Harold StJ.L. Winterbotham, son of Reverend Canon R. Winterbotham, was educated at Fettes College, Edinburgh. In 1896 he entered the Royal Military Academy at Woolwich (near London) and obtained his commission as a second lieutenant in the Royal Engineers in December 1897. He was subsequently promoted to lieutenant (December 1900) and captain (December 1906). During the Anglo-Boer War (1899-1902) he saw active service in South Africa and was awarded the Queen's Medal with three clasps, but was soon invalided to England as a result of enteric fever. From 1902 to 1906 he was stationed on St Helena. As co-author with Major C.F. Close* he took part in writing a Text book of topographical and geographical surveying (1905), which became a standard work (3rd ed., 1925). He was married to Daisy Stocking, with whom he had two sons and two daughters.
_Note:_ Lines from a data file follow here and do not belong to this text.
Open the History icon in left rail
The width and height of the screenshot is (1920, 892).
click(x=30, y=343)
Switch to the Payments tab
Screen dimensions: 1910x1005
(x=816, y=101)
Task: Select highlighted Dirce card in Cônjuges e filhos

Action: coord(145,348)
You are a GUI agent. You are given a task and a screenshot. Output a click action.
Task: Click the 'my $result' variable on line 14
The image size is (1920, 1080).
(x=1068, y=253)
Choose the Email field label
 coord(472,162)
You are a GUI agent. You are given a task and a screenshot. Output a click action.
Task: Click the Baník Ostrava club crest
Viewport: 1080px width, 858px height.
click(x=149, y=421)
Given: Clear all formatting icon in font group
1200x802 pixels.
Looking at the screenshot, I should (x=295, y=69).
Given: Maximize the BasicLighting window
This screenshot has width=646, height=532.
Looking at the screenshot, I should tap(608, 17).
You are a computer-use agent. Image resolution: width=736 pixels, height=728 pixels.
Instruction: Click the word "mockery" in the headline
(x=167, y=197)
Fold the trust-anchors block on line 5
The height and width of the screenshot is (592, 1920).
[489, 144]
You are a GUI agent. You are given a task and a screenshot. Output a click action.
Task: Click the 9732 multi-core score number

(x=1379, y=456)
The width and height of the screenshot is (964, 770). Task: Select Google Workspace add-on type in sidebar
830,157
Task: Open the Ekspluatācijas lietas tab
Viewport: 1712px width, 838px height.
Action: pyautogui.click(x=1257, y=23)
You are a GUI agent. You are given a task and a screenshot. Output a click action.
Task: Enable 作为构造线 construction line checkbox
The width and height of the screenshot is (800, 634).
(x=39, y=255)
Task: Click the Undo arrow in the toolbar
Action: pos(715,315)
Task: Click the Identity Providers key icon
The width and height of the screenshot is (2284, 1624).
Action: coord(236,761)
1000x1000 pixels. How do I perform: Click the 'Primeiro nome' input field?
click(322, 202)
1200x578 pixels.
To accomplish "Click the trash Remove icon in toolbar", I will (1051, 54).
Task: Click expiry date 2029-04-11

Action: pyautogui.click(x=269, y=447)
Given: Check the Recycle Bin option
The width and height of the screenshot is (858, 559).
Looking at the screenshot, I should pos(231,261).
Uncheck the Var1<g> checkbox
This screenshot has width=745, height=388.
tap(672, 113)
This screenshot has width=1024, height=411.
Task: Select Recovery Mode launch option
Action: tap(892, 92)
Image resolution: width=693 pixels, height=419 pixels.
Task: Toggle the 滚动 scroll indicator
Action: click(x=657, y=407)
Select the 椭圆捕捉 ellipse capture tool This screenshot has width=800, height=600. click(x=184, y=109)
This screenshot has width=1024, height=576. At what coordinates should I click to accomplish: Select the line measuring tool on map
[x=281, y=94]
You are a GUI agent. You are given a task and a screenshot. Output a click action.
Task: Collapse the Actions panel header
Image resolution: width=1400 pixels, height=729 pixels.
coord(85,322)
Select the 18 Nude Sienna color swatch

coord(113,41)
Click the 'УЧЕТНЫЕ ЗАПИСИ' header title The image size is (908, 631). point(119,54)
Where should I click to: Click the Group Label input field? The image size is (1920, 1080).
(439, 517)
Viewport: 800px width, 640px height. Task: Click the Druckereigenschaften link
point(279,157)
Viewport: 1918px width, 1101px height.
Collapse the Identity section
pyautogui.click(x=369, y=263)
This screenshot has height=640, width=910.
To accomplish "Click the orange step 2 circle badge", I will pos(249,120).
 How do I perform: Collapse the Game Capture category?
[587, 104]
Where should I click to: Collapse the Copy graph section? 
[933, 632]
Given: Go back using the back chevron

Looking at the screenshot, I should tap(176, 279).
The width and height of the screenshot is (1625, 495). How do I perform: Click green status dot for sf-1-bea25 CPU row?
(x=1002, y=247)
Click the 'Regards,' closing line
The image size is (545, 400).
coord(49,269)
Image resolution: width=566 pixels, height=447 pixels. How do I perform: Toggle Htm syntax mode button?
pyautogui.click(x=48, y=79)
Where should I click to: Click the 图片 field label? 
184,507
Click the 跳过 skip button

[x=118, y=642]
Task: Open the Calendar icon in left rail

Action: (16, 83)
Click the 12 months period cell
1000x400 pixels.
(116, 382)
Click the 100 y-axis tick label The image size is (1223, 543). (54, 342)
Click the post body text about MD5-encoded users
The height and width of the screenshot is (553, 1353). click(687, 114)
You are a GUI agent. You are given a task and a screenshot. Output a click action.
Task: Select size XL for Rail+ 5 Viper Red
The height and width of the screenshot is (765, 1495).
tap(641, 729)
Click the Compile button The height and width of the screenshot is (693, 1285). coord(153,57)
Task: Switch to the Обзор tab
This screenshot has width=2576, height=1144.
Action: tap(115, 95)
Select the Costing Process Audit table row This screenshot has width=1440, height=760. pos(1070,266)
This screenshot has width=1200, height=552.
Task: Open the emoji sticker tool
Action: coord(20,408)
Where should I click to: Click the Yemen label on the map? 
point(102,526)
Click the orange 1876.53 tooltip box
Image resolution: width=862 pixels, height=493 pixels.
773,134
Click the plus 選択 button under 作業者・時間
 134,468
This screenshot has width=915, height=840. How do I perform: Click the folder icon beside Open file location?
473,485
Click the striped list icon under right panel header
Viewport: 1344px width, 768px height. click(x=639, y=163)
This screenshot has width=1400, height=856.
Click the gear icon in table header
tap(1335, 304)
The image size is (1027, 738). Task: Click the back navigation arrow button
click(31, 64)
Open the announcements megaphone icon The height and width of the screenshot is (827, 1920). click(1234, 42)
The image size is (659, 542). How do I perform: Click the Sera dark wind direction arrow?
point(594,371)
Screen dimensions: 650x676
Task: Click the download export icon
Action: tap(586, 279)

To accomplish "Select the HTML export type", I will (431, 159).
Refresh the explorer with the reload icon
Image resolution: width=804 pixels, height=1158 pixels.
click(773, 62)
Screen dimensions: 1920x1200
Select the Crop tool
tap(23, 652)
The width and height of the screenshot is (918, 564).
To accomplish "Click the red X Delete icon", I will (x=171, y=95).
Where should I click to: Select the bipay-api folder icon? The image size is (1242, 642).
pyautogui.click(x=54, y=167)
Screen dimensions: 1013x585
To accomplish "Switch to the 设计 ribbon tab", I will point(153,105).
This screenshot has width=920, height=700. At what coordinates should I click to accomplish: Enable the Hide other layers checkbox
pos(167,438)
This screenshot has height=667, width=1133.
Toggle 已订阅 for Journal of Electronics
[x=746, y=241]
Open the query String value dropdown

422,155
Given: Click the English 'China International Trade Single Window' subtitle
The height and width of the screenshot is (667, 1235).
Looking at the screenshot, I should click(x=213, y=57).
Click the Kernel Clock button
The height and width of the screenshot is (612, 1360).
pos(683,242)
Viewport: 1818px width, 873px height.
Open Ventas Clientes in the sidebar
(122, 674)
In August 1908 Captain Winterbotham succeeded Captain L.C. Jackson* as officer in charge of the Colonial Survey Section, which conducted a topographical survey of the Orange River Colony (now the Free State). He and his men completed the secondary triangulation and plane table survey of the colony. The work led to the compilation of the Topographical series of the Orange River Colony, on a scale of 1:125 000, of which 43 sheets were published between about 1907 and 1929. These were the best maps of the territory for decades. Winterbotham later published papers on "Topographical survey in South Africa" (South African Survey Journal, 1926) and, with G.T. McCaw, "The triangulation of Africa" (Geographical Journal, 1928).
After leaving South Africa in 1911 Winterbotham was attached to the Ordnance Survey in Southampton until the outbreak of World War I in 1914. During this period he published "An investigation into the accuracy of the principal triangulation of the United Kingdom" (Ordnance Survey Professional Papers, 1913, 20p). For the duration of the war, until 1918, he served in the Royal Engineers and was promoted to major (October 1914). He was employed on a variety of survey and related duties, but his most interesting work, as the officer in command of the Ranging Section of the Royal Engineers, was concerned with the development of sound ranging. From 1922 to 1929 he was head of the Geographical Section of the General Staff. During 1929-1930 he inspected the Colonial Survey Departments and from 1930 to his retirement in 1935 was director-general of the Ordnance Survey, with the rank of brigadier. He had much to do with the adoption of a single orthomorphic projection for all the Ordnance maps of Great Britain and was also concerned with the design of the "Tavistock" theodolite. Just after his retirement he published A key to maps (London, 1936, 208p). From 1930 to 1945 he was the general secretary of the International Geodetic and Geophysical Union. During World War II (1939-1940) he compiled reports on Albania and the Belgian Congo for the Naval Intelligence Division. He was honoured as a companion of the Distinguished Service Order (DSO, January 1916), a companion of the Order of St Michael and St George (CMG, 1918) and a companion of the Order of the Bath (CB, 1935). In 1929 he was awarded the Victorial Medal of the Royal Geographical Society and in 1939 George Washington University conferred an honorary Doctor of Science (DSc) degree upon him.